-------- Passage for review --------

The Geminid meteor shower over the Very Large Array radio telescope near Magdalena, New Mexico, on the evening of Sunday, December 13, 2015. The VLA was in its most compact “D” formation with the 27 dishes clustered most closely together. Lights from the control building illuminate the dishes to the left. Glows from Santa Fe and Albuquerque illuminate the horizon. This was a dark moonless night. One bright meteor left a long-lasting train the provided the fuzzy “smoke” trail at right. This is a stack of more than two dozen images, one providing the ground and sky and one bright meteor early in the shoot, and the rest providing additional meteors (22) captured over the 3-hour-long shoot from 8 pm to 11 pm. A total of 334 frames were shot, of which about 30 had meteors: not all are included here - some were very faint or at the edge of the frame, or overlapped other meteors, or were sporadics. I’ve made mo attempt to position the meteors so they all emanate from the radiant point’s position at the time the base sky image was taken. Over the 3 hours of the shoot the radiant in Gemini, off frame at right here, rose higher, causing the meteors to appear at a steeper angle. Thus, those meteors more parallel to the ground are from early in the shoot, while those at an angle more perpendicular to the ground are from later in the evening. One bright meteor right of centre appears on two frames (the shutter closed and re-opened while it was still going). This meteor left a long-lasting train that persisted on several frames that are layered in here to add the drifting “smoke” trail. It actually lasted over 30 frames. Each frame was a 32-second exposure at f/2 with the 35mm lens and with the Canon 6D at ISO 3200. The camera was not tracking the sky – the view is looking northwest toward the setting sky, a direction dictated by the viewing location to get the dishes in the scene. So had the camera tracked the sky the camera would have turned down to the ground – not good! All layering in Photoshop. It was a very cold night, at 28° F or so, with a brisk wind, and with snow on the gound from a fresh snowfall the day before. Indeed, some roads in the area were snow packed and not recommended for travel the previous day
Two Taurid meteors from the November 2015 shower, on November 10, taken from home as part of testing the Nikon D810a and 14-24mm Nikon lens. Green airglow lights the sky, as well as horizon glows from distant lights on this very frosty and humid night for a late fall evening. This is a stack of two exposures, one for each meteor, each 60 seconds at f/2.8 and at 14mm and at ISO 800, both tracked on the AP Mach One mount.

-------- Extracted material --------

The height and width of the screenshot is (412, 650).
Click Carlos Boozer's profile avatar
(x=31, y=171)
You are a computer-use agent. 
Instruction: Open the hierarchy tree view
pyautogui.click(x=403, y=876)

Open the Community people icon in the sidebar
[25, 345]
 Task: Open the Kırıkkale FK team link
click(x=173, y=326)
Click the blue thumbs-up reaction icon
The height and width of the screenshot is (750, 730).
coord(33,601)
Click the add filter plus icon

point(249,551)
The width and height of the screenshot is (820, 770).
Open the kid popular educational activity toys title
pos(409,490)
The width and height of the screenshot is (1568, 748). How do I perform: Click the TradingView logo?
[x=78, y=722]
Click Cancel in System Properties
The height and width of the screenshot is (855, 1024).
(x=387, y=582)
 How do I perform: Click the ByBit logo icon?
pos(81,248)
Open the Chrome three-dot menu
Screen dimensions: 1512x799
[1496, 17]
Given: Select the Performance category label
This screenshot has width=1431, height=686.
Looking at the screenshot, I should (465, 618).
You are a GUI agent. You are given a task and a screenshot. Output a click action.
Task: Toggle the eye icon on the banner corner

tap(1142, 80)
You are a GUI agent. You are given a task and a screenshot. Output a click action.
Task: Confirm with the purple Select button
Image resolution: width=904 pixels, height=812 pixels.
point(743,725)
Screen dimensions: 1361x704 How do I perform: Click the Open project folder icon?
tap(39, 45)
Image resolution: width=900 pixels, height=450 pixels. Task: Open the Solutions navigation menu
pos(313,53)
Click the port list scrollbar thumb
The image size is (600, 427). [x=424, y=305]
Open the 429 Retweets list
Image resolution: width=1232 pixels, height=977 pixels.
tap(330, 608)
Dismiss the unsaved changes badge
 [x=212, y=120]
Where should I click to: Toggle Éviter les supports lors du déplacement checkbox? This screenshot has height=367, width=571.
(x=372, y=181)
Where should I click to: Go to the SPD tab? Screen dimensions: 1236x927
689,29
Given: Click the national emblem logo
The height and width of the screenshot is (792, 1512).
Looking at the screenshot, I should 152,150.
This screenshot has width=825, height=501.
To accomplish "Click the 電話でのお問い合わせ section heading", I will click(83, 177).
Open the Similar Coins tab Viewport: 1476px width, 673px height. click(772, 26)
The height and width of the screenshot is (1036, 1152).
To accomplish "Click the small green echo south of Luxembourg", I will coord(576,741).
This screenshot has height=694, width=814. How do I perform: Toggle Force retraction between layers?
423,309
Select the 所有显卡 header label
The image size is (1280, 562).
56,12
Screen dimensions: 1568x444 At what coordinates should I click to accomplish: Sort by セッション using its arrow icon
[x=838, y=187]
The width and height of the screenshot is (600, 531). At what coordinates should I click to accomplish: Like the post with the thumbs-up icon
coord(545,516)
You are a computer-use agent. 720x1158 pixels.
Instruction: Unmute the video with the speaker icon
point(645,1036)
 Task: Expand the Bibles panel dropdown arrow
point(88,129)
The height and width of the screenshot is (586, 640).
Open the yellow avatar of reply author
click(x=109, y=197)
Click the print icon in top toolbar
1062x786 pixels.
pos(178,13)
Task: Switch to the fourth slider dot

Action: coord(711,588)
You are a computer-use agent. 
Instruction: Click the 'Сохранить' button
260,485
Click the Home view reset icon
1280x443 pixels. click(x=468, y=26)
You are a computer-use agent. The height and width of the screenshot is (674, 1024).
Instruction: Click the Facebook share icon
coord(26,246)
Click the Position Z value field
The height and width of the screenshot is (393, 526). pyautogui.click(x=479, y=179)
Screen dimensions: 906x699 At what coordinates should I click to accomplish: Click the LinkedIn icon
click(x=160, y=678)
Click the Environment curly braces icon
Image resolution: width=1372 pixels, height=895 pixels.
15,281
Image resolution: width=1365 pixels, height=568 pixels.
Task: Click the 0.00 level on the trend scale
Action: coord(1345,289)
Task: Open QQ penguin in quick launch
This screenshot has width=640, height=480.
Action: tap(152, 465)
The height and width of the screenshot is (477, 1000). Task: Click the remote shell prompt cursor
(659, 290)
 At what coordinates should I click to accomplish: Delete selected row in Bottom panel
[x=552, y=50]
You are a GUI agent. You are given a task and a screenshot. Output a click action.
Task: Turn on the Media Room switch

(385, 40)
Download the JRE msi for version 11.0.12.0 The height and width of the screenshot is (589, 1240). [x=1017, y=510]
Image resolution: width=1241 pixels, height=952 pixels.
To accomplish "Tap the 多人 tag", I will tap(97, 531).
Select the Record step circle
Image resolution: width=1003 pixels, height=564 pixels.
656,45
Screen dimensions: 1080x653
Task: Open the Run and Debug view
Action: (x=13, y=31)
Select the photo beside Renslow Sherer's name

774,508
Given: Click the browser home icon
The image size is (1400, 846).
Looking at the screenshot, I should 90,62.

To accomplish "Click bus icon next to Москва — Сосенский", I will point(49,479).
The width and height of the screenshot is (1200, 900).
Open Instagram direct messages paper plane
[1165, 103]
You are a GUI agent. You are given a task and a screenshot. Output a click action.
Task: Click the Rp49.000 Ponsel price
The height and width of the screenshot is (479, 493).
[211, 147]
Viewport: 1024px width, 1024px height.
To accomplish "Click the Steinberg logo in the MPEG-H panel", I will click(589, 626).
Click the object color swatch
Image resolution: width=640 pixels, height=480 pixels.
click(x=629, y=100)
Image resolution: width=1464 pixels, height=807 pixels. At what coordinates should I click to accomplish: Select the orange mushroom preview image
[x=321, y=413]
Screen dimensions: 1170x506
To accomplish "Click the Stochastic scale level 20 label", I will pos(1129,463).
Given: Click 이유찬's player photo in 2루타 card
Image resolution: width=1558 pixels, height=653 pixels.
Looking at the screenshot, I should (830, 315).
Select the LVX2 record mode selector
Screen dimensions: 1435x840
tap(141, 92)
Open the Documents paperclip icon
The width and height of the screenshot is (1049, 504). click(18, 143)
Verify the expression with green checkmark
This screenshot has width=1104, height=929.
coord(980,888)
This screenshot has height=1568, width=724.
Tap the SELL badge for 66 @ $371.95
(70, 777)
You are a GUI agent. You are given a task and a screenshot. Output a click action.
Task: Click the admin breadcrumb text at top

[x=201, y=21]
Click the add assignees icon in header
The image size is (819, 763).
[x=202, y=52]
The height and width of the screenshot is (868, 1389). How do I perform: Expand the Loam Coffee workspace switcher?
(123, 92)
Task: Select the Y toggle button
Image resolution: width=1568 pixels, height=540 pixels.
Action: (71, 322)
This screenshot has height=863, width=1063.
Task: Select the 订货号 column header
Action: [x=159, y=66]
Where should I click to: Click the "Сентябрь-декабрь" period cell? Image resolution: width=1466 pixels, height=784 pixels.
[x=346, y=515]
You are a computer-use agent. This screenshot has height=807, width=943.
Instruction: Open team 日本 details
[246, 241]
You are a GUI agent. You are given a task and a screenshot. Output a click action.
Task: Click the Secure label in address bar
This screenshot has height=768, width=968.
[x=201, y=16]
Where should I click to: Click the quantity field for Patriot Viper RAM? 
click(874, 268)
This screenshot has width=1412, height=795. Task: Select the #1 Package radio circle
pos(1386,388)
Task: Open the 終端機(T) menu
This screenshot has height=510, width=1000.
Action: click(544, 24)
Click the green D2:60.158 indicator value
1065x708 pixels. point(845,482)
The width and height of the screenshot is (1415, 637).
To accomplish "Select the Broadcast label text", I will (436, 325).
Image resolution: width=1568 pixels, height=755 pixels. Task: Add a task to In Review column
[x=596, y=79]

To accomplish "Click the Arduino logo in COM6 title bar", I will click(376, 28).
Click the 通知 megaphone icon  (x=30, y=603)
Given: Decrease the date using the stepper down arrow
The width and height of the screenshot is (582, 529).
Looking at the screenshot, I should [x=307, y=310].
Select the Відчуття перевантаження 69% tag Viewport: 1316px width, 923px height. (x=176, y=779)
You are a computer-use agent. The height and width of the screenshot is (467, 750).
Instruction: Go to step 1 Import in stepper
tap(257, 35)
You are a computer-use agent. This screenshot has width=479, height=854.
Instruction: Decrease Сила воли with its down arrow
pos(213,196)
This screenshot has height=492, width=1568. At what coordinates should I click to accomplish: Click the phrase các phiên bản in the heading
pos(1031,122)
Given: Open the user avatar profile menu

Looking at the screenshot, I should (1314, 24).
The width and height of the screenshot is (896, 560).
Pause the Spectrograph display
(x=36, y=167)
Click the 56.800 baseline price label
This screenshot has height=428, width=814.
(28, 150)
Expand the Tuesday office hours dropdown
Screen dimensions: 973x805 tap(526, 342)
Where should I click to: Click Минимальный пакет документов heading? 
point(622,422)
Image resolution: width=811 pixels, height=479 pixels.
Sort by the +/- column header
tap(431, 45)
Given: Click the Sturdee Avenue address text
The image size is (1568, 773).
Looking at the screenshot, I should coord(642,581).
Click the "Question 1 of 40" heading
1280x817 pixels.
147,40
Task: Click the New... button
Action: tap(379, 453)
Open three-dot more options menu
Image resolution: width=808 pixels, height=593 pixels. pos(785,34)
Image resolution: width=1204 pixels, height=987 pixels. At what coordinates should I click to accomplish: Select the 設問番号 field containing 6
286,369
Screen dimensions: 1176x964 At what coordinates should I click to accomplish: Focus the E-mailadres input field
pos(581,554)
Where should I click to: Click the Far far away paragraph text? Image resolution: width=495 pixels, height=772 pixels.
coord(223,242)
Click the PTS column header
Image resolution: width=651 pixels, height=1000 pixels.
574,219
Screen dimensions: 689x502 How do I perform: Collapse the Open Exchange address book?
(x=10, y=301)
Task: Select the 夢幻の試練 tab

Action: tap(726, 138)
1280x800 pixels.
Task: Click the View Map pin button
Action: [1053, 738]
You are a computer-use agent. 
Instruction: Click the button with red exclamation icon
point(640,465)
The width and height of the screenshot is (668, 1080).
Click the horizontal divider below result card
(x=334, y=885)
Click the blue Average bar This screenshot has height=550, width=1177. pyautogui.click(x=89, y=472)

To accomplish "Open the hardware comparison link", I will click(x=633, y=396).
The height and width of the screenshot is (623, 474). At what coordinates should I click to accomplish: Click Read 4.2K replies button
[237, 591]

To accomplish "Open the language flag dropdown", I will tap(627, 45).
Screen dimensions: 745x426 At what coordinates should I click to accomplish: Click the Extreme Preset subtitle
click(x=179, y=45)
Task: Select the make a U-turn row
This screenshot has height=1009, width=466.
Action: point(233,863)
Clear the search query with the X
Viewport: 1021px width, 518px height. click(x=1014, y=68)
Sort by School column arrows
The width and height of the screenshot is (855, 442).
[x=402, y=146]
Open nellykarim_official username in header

--------

→ **What this exercise asks**:
1 – According to the meteor photo captions, how many frames were shot in total during the Geminid session at the Very Large Array?
2 – Do the following statements agree with the meteor photo captions? Answer yes or no for each, quoting the deciding words. (a) The Taurid image was taken from home. (b) The camera tracked the sky during the Geminid shoot. (c) Each Taurid exposure lasted 30 seconds.

→ **Solved problems**:
1 – 334 frames.

2 –
(a) Yes: "taken from home as part of testing the Nikon D810a and 14-24mm Nikon lens"
(b) No: "The camera was not tracking the sky"
(c) No: "each 60 seconds at f/2.8 and at 14mm and at ISO 800"